TASK STATEMENT –
Please give the data again in full, exactly as provided.

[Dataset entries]
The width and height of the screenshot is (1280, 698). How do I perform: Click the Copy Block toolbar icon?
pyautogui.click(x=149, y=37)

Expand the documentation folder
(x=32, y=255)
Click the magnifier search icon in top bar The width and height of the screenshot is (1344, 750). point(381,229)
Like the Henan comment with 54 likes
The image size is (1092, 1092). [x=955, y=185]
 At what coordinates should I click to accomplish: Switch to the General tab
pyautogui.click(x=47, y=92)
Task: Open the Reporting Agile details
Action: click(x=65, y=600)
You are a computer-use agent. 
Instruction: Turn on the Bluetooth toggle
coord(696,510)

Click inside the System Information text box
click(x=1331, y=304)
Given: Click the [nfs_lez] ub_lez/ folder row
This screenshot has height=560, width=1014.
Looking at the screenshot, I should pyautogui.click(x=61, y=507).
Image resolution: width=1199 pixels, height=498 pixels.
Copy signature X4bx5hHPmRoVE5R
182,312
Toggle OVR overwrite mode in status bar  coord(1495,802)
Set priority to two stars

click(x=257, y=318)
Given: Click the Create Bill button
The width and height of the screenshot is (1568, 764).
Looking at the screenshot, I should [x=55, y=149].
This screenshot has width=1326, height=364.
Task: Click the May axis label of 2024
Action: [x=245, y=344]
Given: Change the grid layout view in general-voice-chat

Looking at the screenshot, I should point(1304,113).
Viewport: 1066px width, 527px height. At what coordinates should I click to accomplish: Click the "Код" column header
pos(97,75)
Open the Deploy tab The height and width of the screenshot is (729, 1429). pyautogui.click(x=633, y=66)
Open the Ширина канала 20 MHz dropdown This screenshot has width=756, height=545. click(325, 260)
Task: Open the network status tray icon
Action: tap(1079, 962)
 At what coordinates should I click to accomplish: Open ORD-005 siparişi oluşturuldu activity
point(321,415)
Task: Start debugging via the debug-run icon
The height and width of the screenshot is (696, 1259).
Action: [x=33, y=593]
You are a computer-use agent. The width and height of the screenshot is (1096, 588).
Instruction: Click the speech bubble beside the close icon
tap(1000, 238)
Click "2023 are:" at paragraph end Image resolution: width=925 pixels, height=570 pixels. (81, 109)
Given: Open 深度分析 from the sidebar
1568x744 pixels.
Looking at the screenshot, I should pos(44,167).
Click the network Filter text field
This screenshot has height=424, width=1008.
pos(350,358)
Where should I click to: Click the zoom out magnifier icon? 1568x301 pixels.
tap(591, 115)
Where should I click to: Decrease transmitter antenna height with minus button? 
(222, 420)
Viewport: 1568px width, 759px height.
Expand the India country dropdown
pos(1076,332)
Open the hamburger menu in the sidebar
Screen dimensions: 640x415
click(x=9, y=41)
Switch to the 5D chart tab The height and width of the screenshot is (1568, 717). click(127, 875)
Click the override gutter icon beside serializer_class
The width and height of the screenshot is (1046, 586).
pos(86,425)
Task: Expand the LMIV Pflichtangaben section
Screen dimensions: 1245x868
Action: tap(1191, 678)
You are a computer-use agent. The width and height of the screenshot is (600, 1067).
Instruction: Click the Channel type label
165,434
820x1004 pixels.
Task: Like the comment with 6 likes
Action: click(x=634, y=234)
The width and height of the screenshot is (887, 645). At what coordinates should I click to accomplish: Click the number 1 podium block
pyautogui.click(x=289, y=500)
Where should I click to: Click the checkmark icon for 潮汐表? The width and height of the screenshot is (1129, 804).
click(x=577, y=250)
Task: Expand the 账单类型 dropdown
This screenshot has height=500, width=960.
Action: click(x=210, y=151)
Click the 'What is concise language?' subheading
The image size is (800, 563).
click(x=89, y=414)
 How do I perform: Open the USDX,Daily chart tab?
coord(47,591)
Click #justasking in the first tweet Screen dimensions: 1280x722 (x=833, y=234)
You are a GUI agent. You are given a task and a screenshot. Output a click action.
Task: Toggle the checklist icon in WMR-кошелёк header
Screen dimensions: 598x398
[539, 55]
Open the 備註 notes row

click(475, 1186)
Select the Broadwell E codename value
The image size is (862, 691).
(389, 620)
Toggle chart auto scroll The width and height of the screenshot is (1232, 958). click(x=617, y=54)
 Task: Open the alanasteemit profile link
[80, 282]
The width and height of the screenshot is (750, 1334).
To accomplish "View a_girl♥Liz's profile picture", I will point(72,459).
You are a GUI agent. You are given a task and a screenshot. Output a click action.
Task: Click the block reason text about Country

WRITTEN SOLUTION –
The width and height of the screenshot is (1280, 698). How do I perform: Click the Copy Block toolbar icon?
pyautogui.click(x=149, y=37)

Expand the documentation folder
(x=32, y=255)
Click the magnifier search icon in top bar The width and height of the screenshot is (1344, 750). point(381,229)
Like the Henan comment with 54 likes
The image size is (1092, 1092). [x=955, y=185]
 At what coordinates should I click to accomplish: Switch to the General tab
pyautogui.click(x=47, y=92)
Task: Open the Reporting Agile details
Action: click(x=65, y=600)
You are a computer-use agent. 
Instruction: Turn on the Bluetooth toggle
coord(696,510)

Click inside the System Information text box
click(x=1331, y=304)
Given: Click the [nfs_lez] ub_lez/ folder row
This screenshot has height=560, width=1014.
Looking at the screenshot, I should pyautogui.click(x=61, y=507).
Image resolution: width=1199 pixels, height=498 pixels.
Copy signature X4bx5hHPmRoVE5R
182,312
Toggle OVR overwrite mode in status bar  coord(1495,802)
Set priority to two stars

click(x=257, y=318)
Given: Click the Create Bill button
The width and height of the screenshot is (1568, 764).
Looking at the screenshot, I should [x=55, y=149].
This screenshot has width=1326, height=364.
Task: Click the May axis label of 2024
Action: [x=245, y=344]
Given: Change the grid layout view in general-voice-chat

Looking at the screenshot, I should point(1304,113).
Viewport: 1066px width, 527px height. At what coordinates should I click to accomplish: Click the "Код" column header
pos(97,75)
Open the Deploy tab The height and width of the screenshot is (729, 1429). pyautogui.click(x=633, y=66)
Open the Ширина канала 20 MHz dropdown This screenshot has width=756, height=545. click(325, 260)
Task: Open the network status tray icon
Action: tap(1079, 962)
 At what coordinates should I click to accomplish: Open ORD-005 siparişi oluşturuldu activity
point(321,415)
Task: Start debugging via the debug-run icon
The height and width of the screenshot is (696, 1259).
Action: [x=33, y=593]
You are a computer-use agent. The width and height of the screenshot is (1096, 588).
Instruction: Click the speech bubble beside the close icon
tap(1000, 238)
Click "2023 are:" at paragraph end Image resolution: width=925 pixels, height=570 pixels. (81, 109)
Given: Open 深度分析 from the sidebar
1568x744 pixels.
Looking at the screenshot, I should pos(44,167).
Click the network Filter text field
This screenshot has height=424, width=1008.
pos(350,358)
Where should I click to: Click the zoom out magnifier icon? 1568x301 pixels.
tap(591, 115)
Where should I click to: Decrease transmitter antenna height with minus button? 
(222, 420)
Viewport: 1568px width, 759px height.
Expand the India country dropdown
pos(1076,332)
Open the hamburger menu in the sidebar
Screen dimensions: 640x415
click(x=9, y=41)
Switch to the 5D chart tab The height and width of the screenshot is (1568, 717). click(127, 875)
Click the override gutter icon beside serializer_class
The width and height of the screenshot is (1046, 586).
pos(86,425)
Task: Expand the LMIV Pflichtangaben section
Screen dimensions: 1245x868
Action: tap(1191, 678)
You are a computer-use agent. The width and height of the screenshot is (600, 1067).
Instruction: Click the Channel type label
165,434
820x1004 pixels.
Task: Like the comment with 6 likes
Action: click(x=634, y=234)
The width and height of the screenshot is (887, 645). At what coordinates should I click to accomplish: Click the number 1 podium block
pyautogui.click(x=289, y=500)
Where should I click to: Click the checkmark icon for 潮汐表? The width and height of the screenshot is (1129, 804).
click(x=577, y=250)
Task: Expand the 账单类型 dropdown
This screenshot has height=500, width=960.
Action: click(x=210, y=151)
Click the 'What is concise language?' subheading
The image size is (800, 563).
click(x=89, y=414)
 How do I perform: Open the USDX,Daily chart tab?
coord(47,591)
Click #justasking in the first tweet Screen dimensions: 1280x722 (x=833, y=234)
You are a GUI agent. You are given a task and a screenshot. Output a click action.
Task: Toggle the checklist icon in WMR-кошелёк header
Screen dimensions: 598x398
[539, 55]
Open the 備註 notes row

click(475, 1186)
Select the Broadwell E codename value
The image size is (862, 691).
(389, 620)
Toggle chart auto scroll The width and height of the screenshot is (1232, 958). click(x=617, y=54)
 Task: Open the alanasteemit profile link
[80, 282]
The width and height of the screenshot is (750, 1334).
To accomplish "View a_girl♥Liz's profile picture", I will point(72,459).
You are a GUI agent. You are given a task and a screenshot. Output a click action.
Task: Click the block reason text about Country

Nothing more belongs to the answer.